------ Data in this exercise
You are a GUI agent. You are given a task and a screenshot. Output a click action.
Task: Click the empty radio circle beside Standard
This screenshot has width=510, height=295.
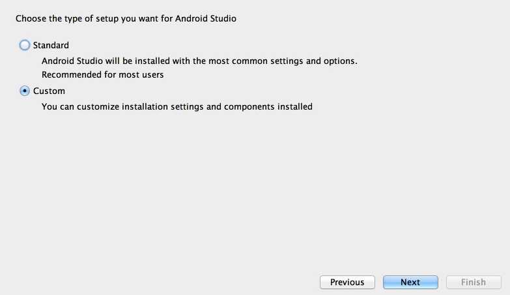[x=25, y=45]
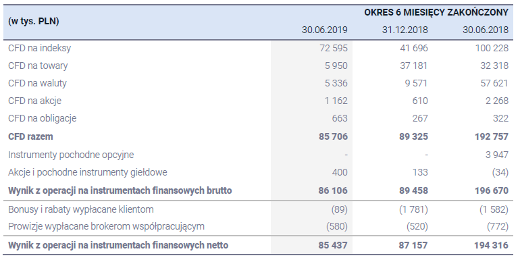This screenshot has height=262, width=520.
Task: Click the 30.06.2018 column header
Action: click(x=486, y=30)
------------
=== Task to carry out ===
Only the text of the records belongs in the answer, printed exactly and without pictures.

=== Result ===
You are a GUI agent. You are given a task and a screenshot. Output a click action.
Task: Click the empty radio circle beside Standard
This screenshot has width=510, height=295.
[x=25, y=45]
This screenshot has height=262, width=520.
Task: Click the 30.06.2018 column header
Action: click(x=486, y=30)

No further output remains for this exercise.